A: I’m always gonna walk a smart line, but I’m not scared. Look at “Most People Are Good,” a song I had a couple years ago. It touched on “Love who you love,” and that can be taken a lot of ways. I had a lot of people ask me, “Well, does that mean you want to plant a flag and support the gay and lesbian community?” I’m like, “I’m not saying I’m gonna go fly that flag — but I’m not saying I’m not either.” As you get a higher profile, you do watch your words carefully. And that’s frustrating too.

Q: Because of the way you grew up, you’ve naturally brought elements of Black music into country. But has country gotten better at allowing in actual Black voices?

A: I do see it getting better. I watched Darius (Rucker)’s interview (with the “Today” show) on race, and I have sat up at night after hearing from African American audience members who say they’ve felt uncomfortable at my shows through the years. It’s a delicate conversation, and do I think we may take a little longer in country to have it? Probably. But it’s the conversation we’re having more and more.
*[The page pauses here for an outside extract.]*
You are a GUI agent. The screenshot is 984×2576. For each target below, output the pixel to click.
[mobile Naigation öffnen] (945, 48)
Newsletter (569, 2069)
Q: Chris Janson and Chase Rice faced widespread criticism after they played concerts with little apparent concern for social distancing. But an act on your level has to think more rigorously about how to return to the road.

A: If I’ve made decisions on not doing shows, it’s because let’s see what we’re truly dealing with. We’re still learning what this virus is every day. It’s all out of whack.

Q: What’s going through your mind when you sing “Build Me a Daddy,” which is about a little kid whose father was a soldier who died?

A: It’s heavy. Through the years I’ve met several Navy SEAL buddies, and I just happened to be around one of these buddies when I got the mix of that song in. Navy SEALS, these guys are programmed to not show emotion. And I played him this song and it truly broke up him up. I think about that.

Q: Your nephew lost his dad. Do you connect the song to events in your own life?

A: Oh, totally. Loss is loss. You know, “Build Me a Daddy,” I didn’t go in there and do 25 vocal takes on it. I think I did four, and there were even some that my engineer was like, “Man, we really can use 95% of this vocal.” That tells me I’ve connected emotionally with the song; I’m really just channeling it.